A green orchid bee on an orange tip of a plant.
Bob Peterson

The Science Unwrapped talk at Utah State University this month focused on bees and how they impact our lives through the foods we eat.

“I love bees! I just think they are so beautiful. I didn’t know that males didn’t sting you. That was entirely new to me,” said Cathy Clements, who attended the Science Unwrapped talk at USU this weekend.

She said she looks at bees all summer and is excited to try and find them in her garden.

She was one of the many people who attended the event to learn more about the many varieties of bees, beyond just the yellow and black, fuzzy, flying, honey-making kind with a painful sting.

Theresa Pitt-Singer, a research entomologist with the United States Department of Agriculture, said although there are over 20,000 types of bees, only a few produce the honey we eat. However, she also said all bees are pollinators and play a crucial role in agriculture.

According to Pitt-Singer, understanding bees helps agricultural scientists find ways to manage them, both for honey and for crop pollination.

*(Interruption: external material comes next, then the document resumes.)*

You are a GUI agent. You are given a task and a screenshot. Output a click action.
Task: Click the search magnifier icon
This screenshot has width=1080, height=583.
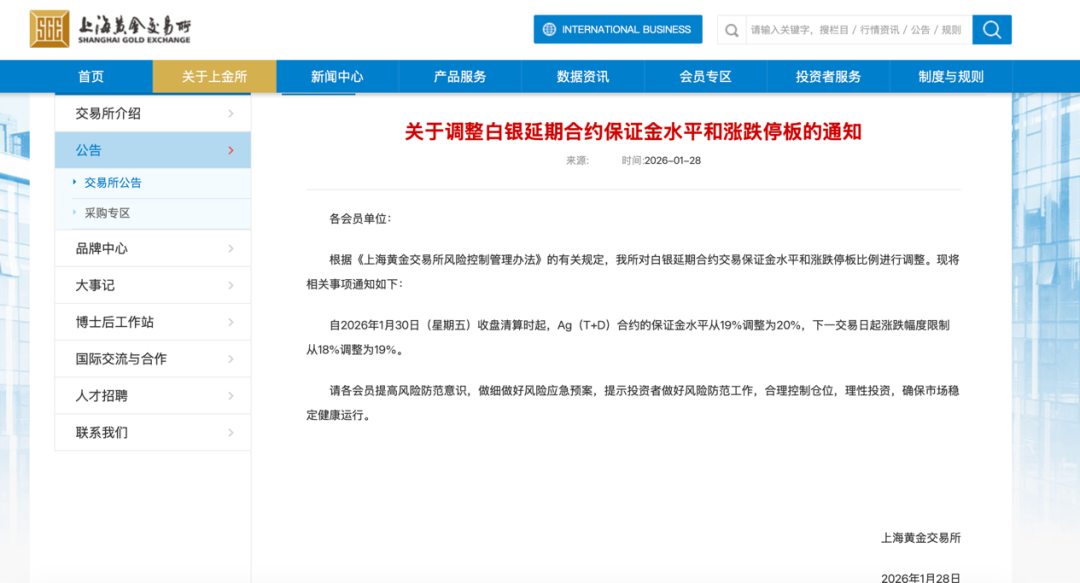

“So some of those [solitary] bees we can manage just like we use honey bees out in orchards and on crop field,” said Pitt-Singer. “You get honeybees and the whole hive goes out to pollinate an orchard or we can take cocoons and release the bees from the cocoons. They'll fly out and we'll give them nesting tubes out in orchard. They're just managed very differently because it's each solo bee doing all this work.”

So why are bees important to manage? Pitt-Singer said beyond the great beauty of bees, they are very important to producing the food people eat every day.

“The plants the bees pollinate are really good in our diets because they're where we get a lot vitamins and minerals and proteins,” she said. “So they make our lives and our food more interesting and help keep us more healthy. We won't die without the bees, but it will be a boring, sickly life.”